Wednesday, July 25, 2018 / 04:05 PM / CardinalStone Research
Lafarge Africa Plc (WAPCO) Q2’18 results – revenue for the quarter increased by 11.0% YoY to settle at N81.6 billion. Notwithstanding the growth recorded in top line, higher costs, emanating from direct input costs (+21.4% YoY) and finance costs (+192.4% YoY) weighed on profitability, as the group posted a loss-after-tax of N1.9 billion during the period (vs. Q2’17 after-tax earnings: N14.6 billion).
• Overall revenue grew by 11.0% YoY in Q2’18 to settle at N81.6 billion. Nigeria operations remained resilient in the period under review, as healthy cement volumes growth (+18.7% YoY), accompanied with higher cement prices, drove net sales for the segment higher (+12.4% YoY) to N59.3 billion. On the other hand, South African cement volumes contracted by 7.0% YoY, however, net sales was higher (+7.7% YoY) to print at N22.4 billion – thanks to price increases taken in Q1’18, as well as positive FX translational effect.
• Notwithstanding the growth recorded in top line, production costs grew at a faster pace (+21.4% YoY) during the quarter, weighed by higher general production expenses. Consequently, gross margin declined by 6.4 ppts YoY to settle at 25.7%.
• While Nigerian EBITDA improved by 7.0% YoY to N14.5 billion, overall EBITDA declined by 16.5% YoY to N15.8 billion, as the South African operations recorded a loss of N3.3 billion before interest, taxes, depreciation and amortization. The weak performance of the segment has continuously been attributed to sustained operational challenges in the Lichtenburg plant.
• Over Q2’18, finance costs grew more than two-fold on a year-on-year basis (+192.4% YoY) and +49.5% QoQ to print at N14.2 billion. Consequently, the group recorded a loss-before-tax of N3.4 billion (vs. a profit before tax of N8.7 billion in Q2’17).

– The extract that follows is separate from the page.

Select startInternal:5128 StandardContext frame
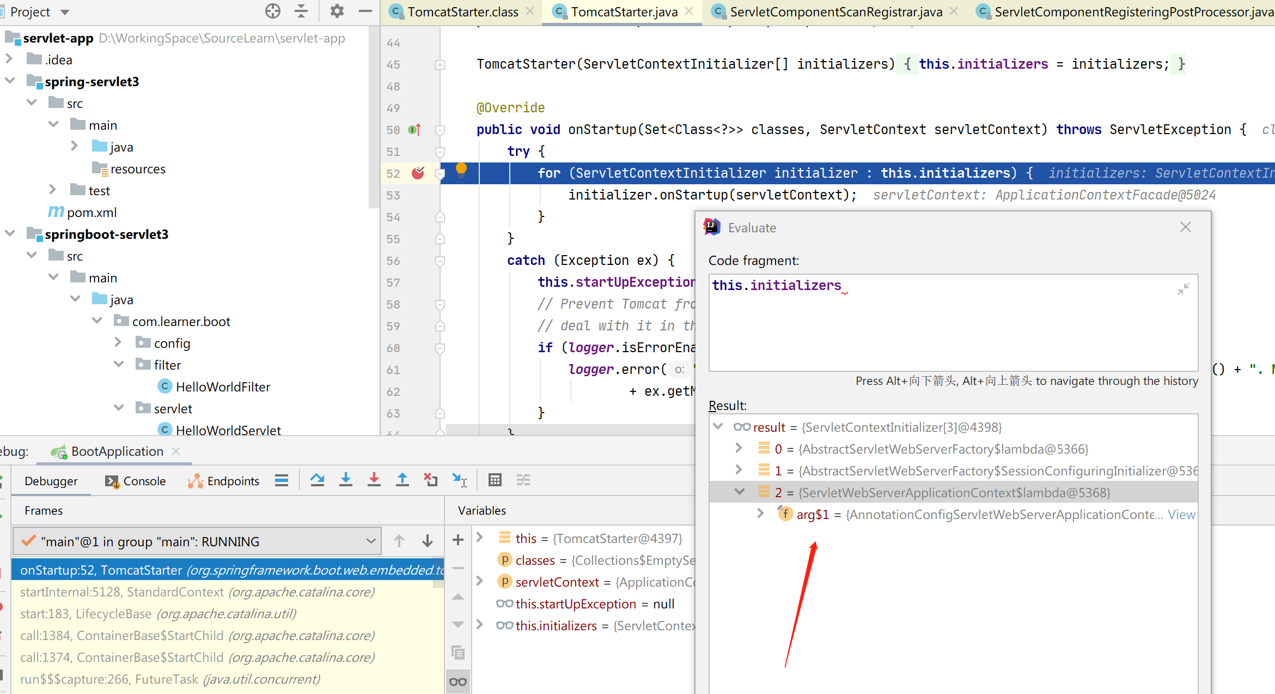This screenshot has width=1275, height=694. (197, 592)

Analyst take: For us, the narrative for WAPCO remains largely unchanged. Our major concerns for the company remain i) the struggling South African operations; ii) elevated finance costs which continue to pressure bottom line, as highlighted in our note “Amidst murky waters, any respite in sight?”. The company has placed another card on the table – a proposed refinancing plan to reduce existing FCY related party loan to $293 million; and a rights issue amounting to N90.0 billion to refinance short term debt. We recall that last year, the company conducted a rights issue amounting to N131.65 billion. In our view, another round of the same exercise, barely one year down the line, signals the deep-rooted challenges the company faces in respect to finance costs. Although we see scope for continued buoyancy in the Nigerian operations, the aforementioned factors erode our optimism towards the counter.
Our target price for the counter is currently under review.